→ **Record set**
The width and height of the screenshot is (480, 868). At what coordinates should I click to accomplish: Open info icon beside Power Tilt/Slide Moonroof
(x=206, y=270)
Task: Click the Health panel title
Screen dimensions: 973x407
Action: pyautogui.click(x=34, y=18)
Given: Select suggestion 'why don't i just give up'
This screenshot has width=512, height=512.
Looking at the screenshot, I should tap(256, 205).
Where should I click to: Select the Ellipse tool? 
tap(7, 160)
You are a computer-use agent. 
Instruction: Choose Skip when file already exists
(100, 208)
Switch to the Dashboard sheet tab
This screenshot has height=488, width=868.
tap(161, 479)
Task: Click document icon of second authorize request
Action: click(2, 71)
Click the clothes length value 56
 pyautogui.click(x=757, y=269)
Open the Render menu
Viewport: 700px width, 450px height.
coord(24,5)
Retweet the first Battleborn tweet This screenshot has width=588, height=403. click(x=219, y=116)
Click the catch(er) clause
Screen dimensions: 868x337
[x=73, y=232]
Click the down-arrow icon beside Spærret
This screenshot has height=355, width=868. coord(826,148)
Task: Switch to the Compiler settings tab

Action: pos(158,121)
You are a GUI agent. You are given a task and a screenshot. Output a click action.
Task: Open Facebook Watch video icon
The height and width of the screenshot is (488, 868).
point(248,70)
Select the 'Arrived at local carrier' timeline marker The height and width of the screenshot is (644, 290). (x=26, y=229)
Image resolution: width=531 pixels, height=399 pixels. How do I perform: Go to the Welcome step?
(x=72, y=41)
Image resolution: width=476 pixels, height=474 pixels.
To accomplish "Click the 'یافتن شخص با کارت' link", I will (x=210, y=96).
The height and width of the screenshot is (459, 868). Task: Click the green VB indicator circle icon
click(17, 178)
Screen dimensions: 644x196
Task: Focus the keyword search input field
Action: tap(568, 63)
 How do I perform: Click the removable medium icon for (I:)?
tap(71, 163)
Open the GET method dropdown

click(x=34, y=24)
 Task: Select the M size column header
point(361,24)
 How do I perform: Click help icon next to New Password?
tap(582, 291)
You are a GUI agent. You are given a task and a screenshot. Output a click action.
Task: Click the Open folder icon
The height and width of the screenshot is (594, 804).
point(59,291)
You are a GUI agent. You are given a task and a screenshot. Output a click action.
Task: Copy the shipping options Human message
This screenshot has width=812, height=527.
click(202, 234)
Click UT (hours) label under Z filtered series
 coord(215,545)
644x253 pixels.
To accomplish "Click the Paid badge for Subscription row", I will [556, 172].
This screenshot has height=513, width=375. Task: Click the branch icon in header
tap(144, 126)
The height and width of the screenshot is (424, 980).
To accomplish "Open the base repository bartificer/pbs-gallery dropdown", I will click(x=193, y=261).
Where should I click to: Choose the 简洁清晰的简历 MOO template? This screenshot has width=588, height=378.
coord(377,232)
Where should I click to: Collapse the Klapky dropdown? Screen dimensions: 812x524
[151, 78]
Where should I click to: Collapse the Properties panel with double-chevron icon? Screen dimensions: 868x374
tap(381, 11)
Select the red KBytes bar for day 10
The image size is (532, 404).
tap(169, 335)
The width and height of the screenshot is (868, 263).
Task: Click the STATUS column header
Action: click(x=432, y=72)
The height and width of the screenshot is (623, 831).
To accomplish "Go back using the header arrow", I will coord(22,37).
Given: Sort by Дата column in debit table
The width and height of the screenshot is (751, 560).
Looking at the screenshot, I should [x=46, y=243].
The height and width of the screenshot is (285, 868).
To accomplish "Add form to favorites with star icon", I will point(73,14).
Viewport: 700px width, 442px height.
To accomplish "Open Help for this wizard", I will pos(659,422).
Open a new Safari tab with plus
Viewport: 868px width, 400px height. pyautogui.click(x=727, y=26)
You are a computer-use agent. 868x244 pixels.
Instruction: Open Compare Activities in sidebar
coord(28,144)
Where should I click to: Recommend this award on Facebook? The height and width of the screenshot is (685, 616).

→ **What is needed**
Lines of the material may hold the string "Facebook". Copy each one that does.

→ **Answer to the problem**
Task: Open Facebook Watch video icon
Where should I click to: Recommend this award on Facebook? The height and width of the screenshot is (685, 616).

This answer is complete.